CernVM contextualization with CDROM image on KVM

Description

In order to allow site administrators (or end users if they are allowed to start virtual machine images) to customize CernVM instance and add at boot time some specific tools and services such as:

• monitoring
• accounting
• network configuration
• batch system configuration
• site specific storage access configuration

The HEPIX startup scripts (/etc/init.d/vmcontext.epilogue and /etc/init.d/vmcontext.epilogue) will attempt to mount CDROM device in temporary directory (normally attached as ISO image).

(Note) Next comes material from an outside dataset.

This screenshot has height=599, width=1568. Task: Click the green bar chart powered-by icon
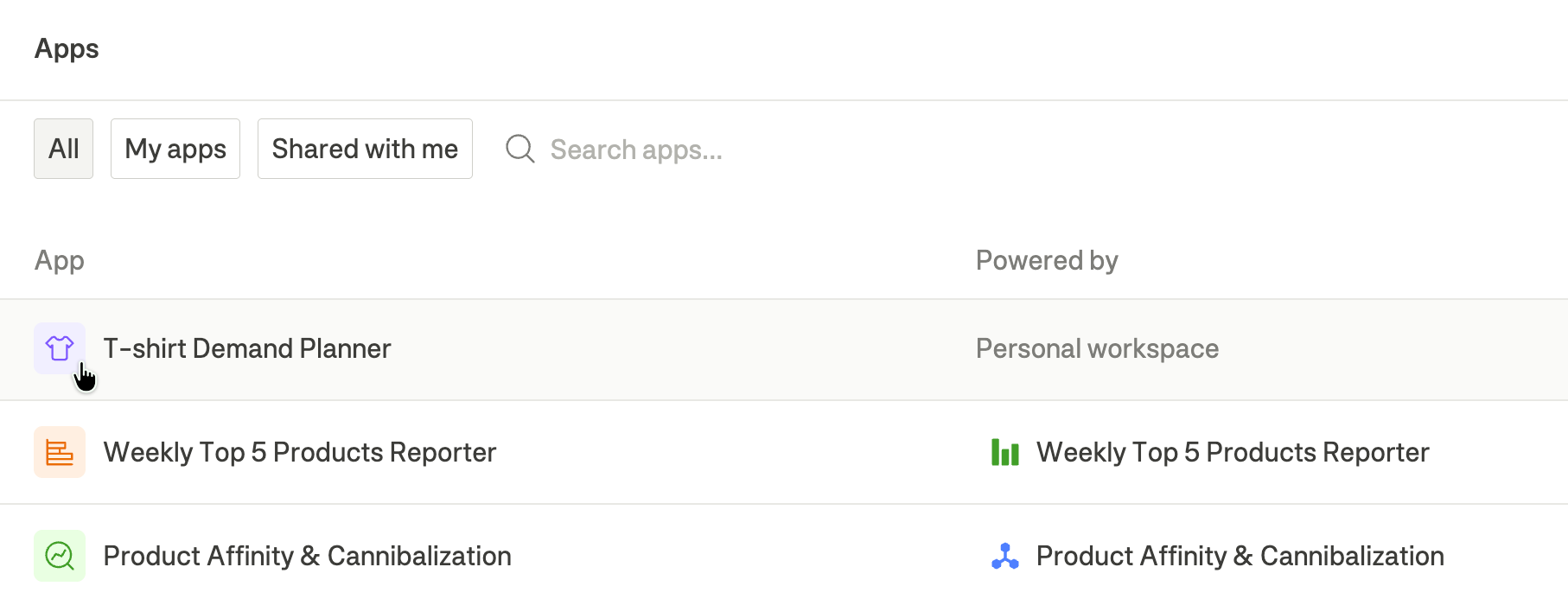(1004, 452)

If this is successful, scripts will check for existence of prologue.sh and epilogue.sh files and source them if they exists and apply start/stop procedure.

CDROM image generation

CernVM batch images have a preinstalled set of scripts which allow to contextualize the virtual machine at boot time using a CDROM image. Below we provide an example script which generates such an image. This CDROM image will instruct contextualization scripts to set up ATLAS software environment, to install the SSH key (to allow login as 'root') and proxy certificate of the user inside the virtual machine, as well as to start the PanDA pilot. To get all available contextualization options ([cernvm] section in the script) please refer to CernVM contextualization above.

#!/bin/sh

tmpdir=`mktemp -dp /tmp`

if [ -f "$X509_USER_PROXY" ]
then
  x509_cert=`cat $X509_USER_PROXY`
fi

if [ -f "$ROOT_PUBKEY" ]
then
  cp $ROOT_PUBKEY $tmpdir/root.pub
fi

cat<<'EOF'>$tmpdir.user_data
[cernvm]
organisations = atlas
repositories  = atlas,grid,atlas-condb,sft
users = panda:atlas:
contextualization_command = panda:'/cvmfs/sft.cern.ch/lcg/external/experimental/panda-pilot/runPanda -m /tmp/eos/atlas/vm/copilot -t 1'
x509-cert = $x509_cert
EOF

user_data64=`base64 --wrap=0 $tmpdir.user_data`

cat<<EOF>$tmpdir/context.sh
# Context variables used by amiconfig
ROOT_PUBKEY=root.pub
EC2_USER_DATA="$user_data64"
ONE_CONTEXT_PATH="/var/lib/amiconfig"
EOF

touch $tmpdir/prolog.sh 

mkisofs -o context.iso $tmpdir

The values of X509_USER_PROXY and ROOT_PUBKEY should be set before running the script:

$ env X509_USER_PROXY=/tmp/x509_u0 ROOT_PUBKEY=/root/.ssh/id_rsa.pub ./create_context_iso.sh

Attaching the image to the virtual machine

To attach the generated image to the VM the following section has to be added to the VM definition:

<disk type='file' device='cdrom'>
  <source file='context.iso'/>
  <target dev='hdb'/>
  <readonly/>
  <driver name='qemu' type='raw'/>
</disk>

The full VM definition file should look like this:

<domain type='kvm'>
  <name>CernVM-2.2.0-x86_64</name>

  <memory>524288</memory>

  <os>
    <type arch='x86_64'>hvm</type>
    <boot dev='hd'/>
  </os>

  <devices>
    <disk type='file' device='disk'>
      <source file='/data/test/cernvm-batch-node-2.4.0-1.1-1-x86_64.hdd' />
      <target dev='hda'/>
    </disk>

    <disk type='file' device='cdrom'>
      <source file='/data/test/context.iso'/>
      <target dev='hdb'/>
      <readonly/>
      <driver name='qemu' type='raw'/>
    </disk>

    <interface type='network'>
      <source network='default'/>
      <model type='virtio'/>
    </interface>        

    <graphics type='vnc' listen='0.0.0.0' port='6019'/>
  </devices>
</domain>

Once the VM is started with an attached CDROM image the contextualization will mount the image and configure the VM accordingly. Once this is done the user who started the VM should be able to login as root (the ip address of the newly created machine should be visible in /var/lib/libvirt/dnsmasq/default.leases file).